Once a return statement has been seen in a function, however, the
return type deduced from that statement can be used in the rest of the
function, including in other return statements. [ Example:
auto n = n; // error, n’s type is unknown
auto f();
void g() { &f; } // error, f’s return type is unknown
auto sum(int i) {
if (i == 1)
return i; // sum’s return type is int
else
return sum(i-1)+i; // OK, sum’s return type has been deduced
}
—end example ]
It's a really hacky approach, and has severe limitations, but here it goes:
First, we need a class that pretends to support every possible operation (as far as possible), such as the fake_anything class. Note that this isn't perfect since at a minimum . and :: won't work. To fake a functor, we give it a function call operator:
template<class... Ts> fake_anything operator()(Ts&&...) const;
Knowing that the lambda has only one operator(), and that operator() has only one template parameter allows us to extract its signature with decltype(&T::operator()<fake_anything>).
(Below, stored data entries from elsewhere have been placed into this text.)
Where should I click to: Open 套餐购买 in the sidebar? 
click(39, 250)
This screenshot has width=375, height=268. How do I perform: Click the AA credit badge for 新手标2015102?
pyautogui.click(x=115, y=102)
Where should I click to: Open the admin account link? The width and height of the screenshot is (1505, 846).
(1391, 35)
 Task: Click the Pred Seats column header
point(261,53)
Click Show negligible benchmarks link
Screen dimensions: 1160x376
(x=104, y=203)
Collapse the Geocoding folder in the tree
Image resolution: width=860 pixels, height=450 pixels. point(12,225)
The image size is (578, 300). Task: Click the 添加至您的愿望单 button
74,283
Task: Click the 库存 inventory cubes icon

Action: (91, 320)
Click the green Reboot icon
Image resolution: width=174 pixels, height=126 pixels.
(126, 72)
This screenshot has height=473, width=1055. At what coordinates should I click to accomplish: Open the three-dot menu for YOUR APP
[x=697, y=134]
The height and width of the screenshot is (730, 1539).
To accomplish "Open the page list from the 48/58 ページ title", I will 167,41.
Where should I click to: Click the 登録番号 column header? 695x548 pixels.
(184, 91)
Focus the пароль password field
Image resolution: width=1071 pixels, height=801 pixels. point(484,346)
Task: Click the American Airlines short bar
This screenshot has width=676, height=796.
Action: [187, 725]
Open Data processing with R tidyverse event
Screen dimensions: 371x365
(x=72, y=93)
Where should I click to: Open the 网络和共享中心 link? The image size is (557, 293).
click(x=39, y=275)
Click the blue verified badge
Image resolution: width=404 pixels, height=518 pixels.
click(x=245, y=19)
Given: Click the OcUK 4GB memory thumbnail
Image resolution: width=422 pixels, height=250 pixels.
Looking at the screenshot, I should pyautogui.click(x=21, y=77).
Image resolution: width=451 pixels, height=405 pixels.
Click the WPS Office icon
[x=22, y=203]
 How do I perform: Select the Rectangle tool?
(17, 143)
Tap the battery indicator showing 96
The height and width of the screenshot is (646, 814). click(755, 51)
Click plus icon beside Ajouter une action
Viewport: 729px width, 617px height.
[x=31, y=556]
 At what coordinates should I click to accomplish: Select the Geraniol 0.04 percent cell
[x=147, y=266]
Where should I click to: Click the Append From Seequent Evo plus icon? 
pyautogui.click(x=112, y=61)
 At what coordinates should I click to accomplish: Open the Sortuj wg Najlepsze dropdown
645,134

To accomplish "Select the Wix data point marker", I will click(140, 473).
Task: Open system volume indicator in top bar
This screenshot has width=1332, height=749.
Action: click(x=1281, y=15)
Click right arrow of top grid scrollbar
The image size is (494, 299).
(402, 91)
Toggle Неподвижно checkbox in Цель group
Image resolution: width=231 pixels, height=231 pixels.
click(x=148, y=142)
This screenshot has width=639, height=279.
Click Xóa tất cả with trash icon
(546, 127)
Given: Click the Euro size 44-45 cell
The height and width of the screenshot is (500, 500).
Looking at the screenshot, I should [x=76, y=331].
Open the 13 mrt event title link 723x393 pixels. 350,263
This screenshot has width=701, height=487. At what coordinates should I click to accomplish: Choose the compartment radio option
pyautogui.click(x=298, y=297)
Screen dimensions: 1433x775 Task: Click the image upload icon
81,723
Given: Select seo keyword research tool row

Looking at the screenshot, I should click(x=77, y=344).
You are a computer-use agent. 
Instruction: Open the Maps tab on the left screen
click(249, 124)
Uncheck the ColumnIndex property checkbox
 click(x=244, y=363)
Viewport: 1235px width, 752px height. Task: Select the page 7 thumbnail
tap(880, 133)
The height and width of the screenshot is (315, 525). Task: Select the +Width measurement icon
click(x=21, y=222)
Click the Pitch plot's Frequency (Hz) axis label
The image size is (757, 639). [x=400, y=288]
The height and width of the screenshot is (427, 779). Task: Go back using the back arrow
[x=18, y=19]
For this to work, the lambda's return type must be explicitly specified; it can't use deduction, since otherwise the deduced return types will probably conflict.
Finally we can obtain the other arguments to the lambda and the return type using the standard partial specialization approach:
template<class T>
struct extract_signature;
template<class T, class R, class FA, class...Args>
struct extract_signature<R (T::*)(FA, Args...)> {
static_assert(std::is_same<fake_anything, std::decay_t<FA>>::value, "Unexpected signature");
using type = std::function<R(Args...)>;
};
template<class T, class R, class FA, class...Args>
struct extract_signature<R (T::*)(FA, Args...) const> {
static_assert(std::is_same<fake_anything, std::decay_t<FA>>::value, "Unexpected signature");
using type = std::function<R(Args...)>;
};
// other cv- and ref-qualifier versions omitted - not relevant to lambdas
// we can also static_assert that none of Args is fake_anything, or reference to it, etc.
And add an alias template to hide all the ugliness of the hack:
template<class T>
using signature_t = typename extract_signature<decltype(&T::template operator()<fake_anything>)>::type;
And finally we can check that
static_assert(std::is_same<signature_t<decltype(fib)>,
std::function<int(int)>>::value, "Oops");
Demo.
The limitations:
The return type of operator() must be explicitly specified. You cannot use automatic return type deduction, unless all of the return statements return the same type regardless of the return type of the functor.
The faking is very imperfect.
This works for operator() of a particular form only: template<class T> R operator()(T, argument-types...) with or without const, where the first parameter is T or a reference to possibly cv-qualified T.